Efficient repeated sampling of small vector

Hi, my problem is simple: I am currently playing around with Multi-Armed Bandits and long story short in every iteration step I need to sample 10 iid. random variables (one for each arm).

I noticed that it takes significantly longer to sample this small vector length repeatedly instead of using a longer array:

using BenchmarkTools, Random
a = zeros(10000)
@btime randn!(a) # 14.500 μs
b = zeros(10)
foo(a) = for _ in 1:1000 randn!(b) end
@btime foo(a) # 53.125 μs

My (uneducated) guess is that this results from SIMD/AVX optimizations. Therefore I would like to have a some kind of workaround/sampler/generator which allows me to use rand! just as before but internally samples bigger vector sizes. My first naive attempt looks like this:

using Distributions
struct RandomGenerator{T<:AbstractVector}
    state
    count
    sampler
    preallocation::T
    RandomGenerator(sampler, count=256) = new{Vector{Float64}}(
        Ref(1), count, sampler, rand(sampler, count)
    )
end

function rand!(x::RandomGenerator, dest::T) where {T<:AbstractVector}
    i = 1
    len = length(dest)
    while i < len
        max_length = min(x.count-x.state[]+1, len-i)
        dest[i:i+max_length] = x.preallocation[x.state[]:x.state[]+max_length]
        i += max_length
        x.state[] += max_length
        if x.state[] >= x.count[]
            x.state[] = 1
            rand!(x.sampler, x.preallocation)
        end
    end
end

gen = RandomGenerator(Normal())
results = zeros(10)
rand!(gen, results)

I am just wondering whether this can be done conceptually smarter or more idiomatic, respectively (e.g. with an Iterable interface).

Here is an approach:

using BenchmarkTools
using Random

struct RandomGenerator{T}
    # Type parameterize your struct fields for better type inference
    values::T
    function RandomGenerator(type, preallocation_size)
        seed = rand(type, preallocation_size)
        # Using tools from Iterators to handle the state stuff
        # You might not need Iterators.cycle if you know exactly how many values you'll need
        # but cycle will let it loop back around if you ask for too many
        iterator = Iterators.Stateful(Iterators.cycle(seed))
        new{typeof(iterator)}(iterator)
    end
end

function Random.rand!(rg::RandomGenerator, dest)
    vals = Iterators.take(rg.values, length(dest))
    
    # Generally best practice to use eachindex not 1:length(x) since not
    # all arrays start at 1
    for (i, val) in zip(eachindex(dest), vals)
        @inbounds dest[i] = val
    end
    return dest
end

# A couple of functions to test performance
function standard_rand(dest_length, dest_n)
    # I'm only allocating dest once since the allocations are going to be the slowest part
    dest = zeros(dest_length)
    for _ in 1:dest_n
        rand!(dest)
    end
    return dest
end

function preall_rand(dest_length, dest_n)
    rg = RandomGenerator(Float64, dest_length * dest_n)
    x = zeros(dest_length)
    for _ in 1:dest_n
        rand!(rg, x)
    end
    return x
end

@btime standard_rand(10, 1000)
# 44.600 μs (1 allocation: 144 bytes)
@btime preall_rand(10, 1000)
# 16.100 μs (7 allocations: 78.41 KiB)

Another question to ask yourself is, do you really need a mutable, materialized array of random numbers? If not, you could return a view of the values in RandomGenerator instead of copying the values into dest.
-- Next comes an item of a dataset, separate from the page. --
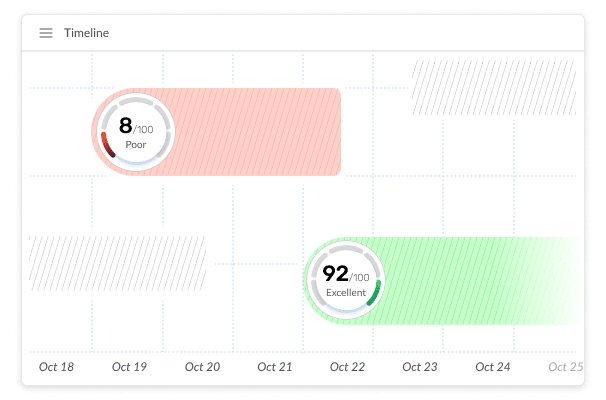
Task: Select the Oct 19 date label
Action: point(129,367)
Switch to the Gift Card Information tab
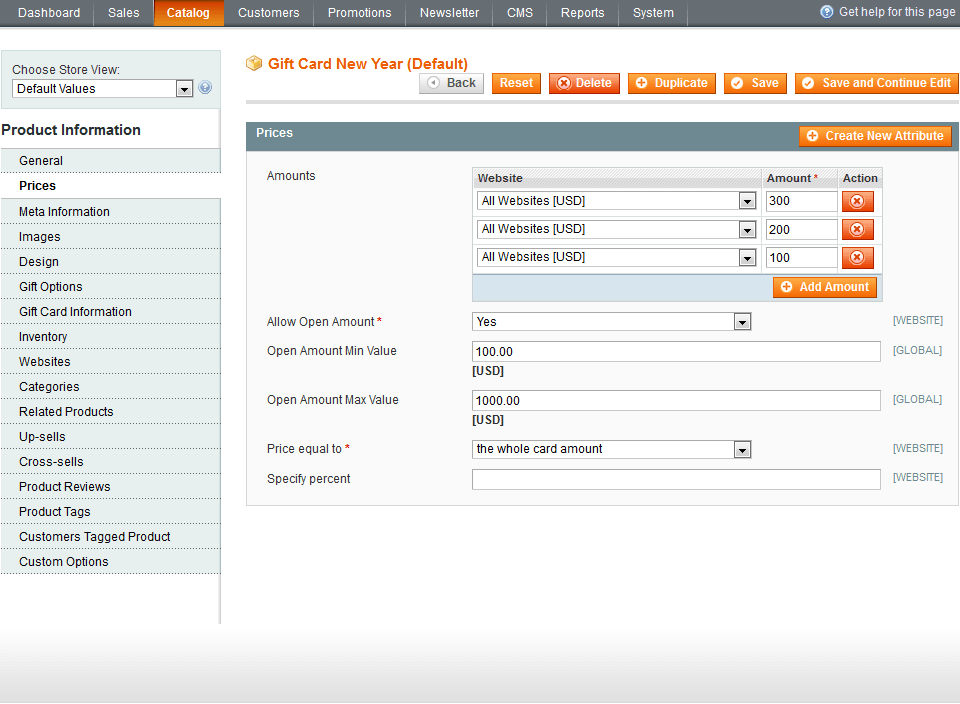 75,311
Edit: just put together that you want to guarantee each subsample has a normal distribution. Headed to bed now, but I can think about this again tomorrow unless someone beats me to it!

1 Like

This has issues with global variables benchmarking, you avoid it with $-interpolation in the macro expression. And the function appears to not use its argument and uses a type-unstable global b, which I assume was a mistake. Is this what you intended?

a = zeros(10000)
@btime randn!($a) #
b = zeros(10)
foo(x) = for _ in 1:1000 randn!(x) end
@btime foo($b) #

Doesn’t seem to change the performance discrepancy much.

1 Like

Maybe StaticArrays.jl can be useful?

1 Like

Yes, you are right of course (that was a 4am kinda stupidity :grin:). But as you said, adding $ for the benchmark and a const keyword for the arrays doesn’t change too much.
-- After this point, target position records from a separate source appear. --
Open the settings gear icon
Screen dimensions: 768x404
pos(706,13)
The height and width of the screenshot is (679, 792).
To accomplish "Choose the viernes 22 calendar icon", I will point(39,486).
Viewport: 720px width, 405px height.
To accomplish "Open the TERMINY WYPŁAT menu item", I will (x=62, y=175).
I will look into your approach more deeply later; regarding your last question: Yes, a view would do it, I don’t need a materialized array.
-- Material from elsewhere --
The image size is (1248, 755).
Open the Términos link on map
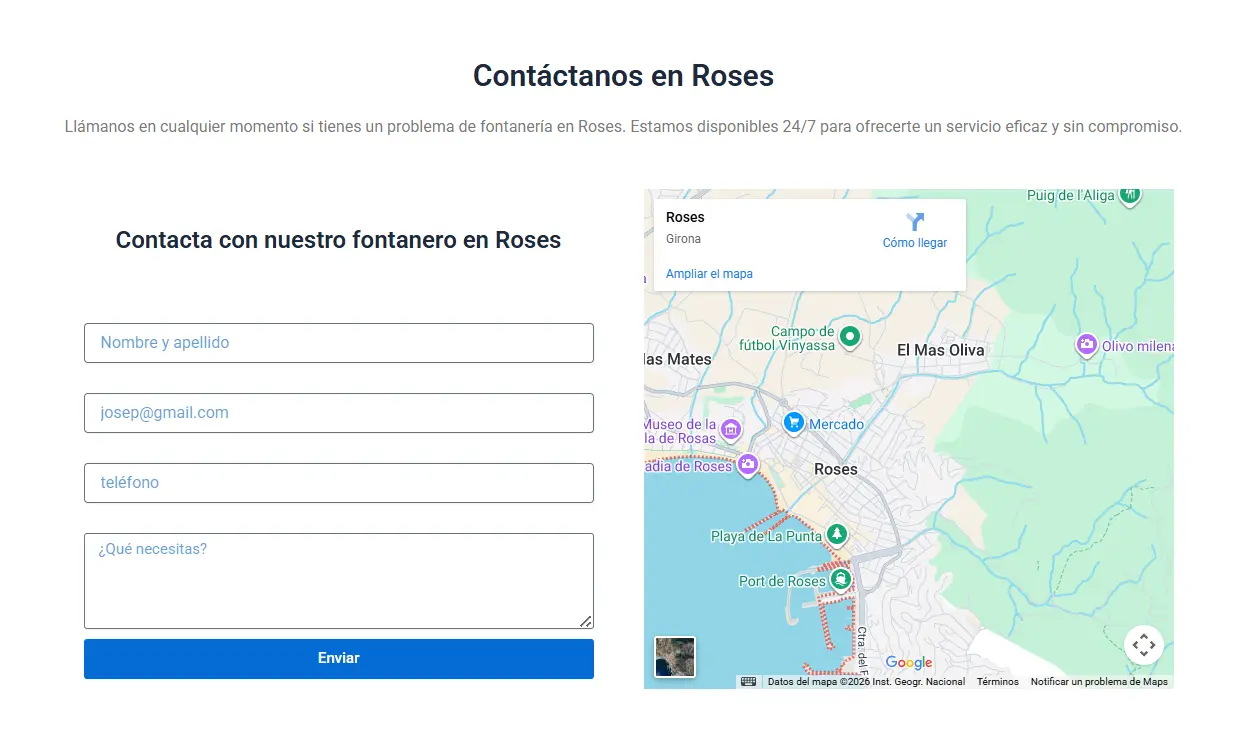point(997,682)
That’s a nice approach, one issue I have is that Iterators.cycle(seed) starts again with the same sample. Therefore we only sample preallocation_size many values. I however want to sample infinitely many different values (abstracting from the fact that we only have a pseudorandomness).

Not Julia specific, but why do you need to sample each arm on every iteration? In the standard MAB, only a single arm’s random outcome is observed, so I would think you can sample just that one.

That’s a valid point. Firstly, if I sample only one value per iteration it is even more inperformant and a special case of our example. Secondly, some learning strategies sample one value per arm per iteration (Boltzmann-Gumbel exploration e.g.).

In other words: Our problem arises naturally :smiley:

After playing a bit around, I have modified your approach to a version with infinite samples:

mutable struct RandomGenerator{S, T}
    seed::S
    values::T
    function RandomGenerator(type, preallocation_size)
        seed = rand(type, preallocation_size)
        iterator = Iterators.Stateful(seed)
        new{typeof(seed), typeof(iterator)}(seed, iterator)
    end
end

function Random.rand!(rg::RandomGenerator, dest)
    vals = Iterators.take(rg.values, length(dest))
    if length(vals) != length(dest)
        rand!(rg.seed)
        rg.values = Iterators.Stateful(rg.seed)
        Random.rand!(rg, dest)
    else
        for (i, val) in zip(eachindex(dest), vals)
            @inbounds dest[i] = val
        end
        return dest
    end
end

The performance is slightly worse (18s vs 16s).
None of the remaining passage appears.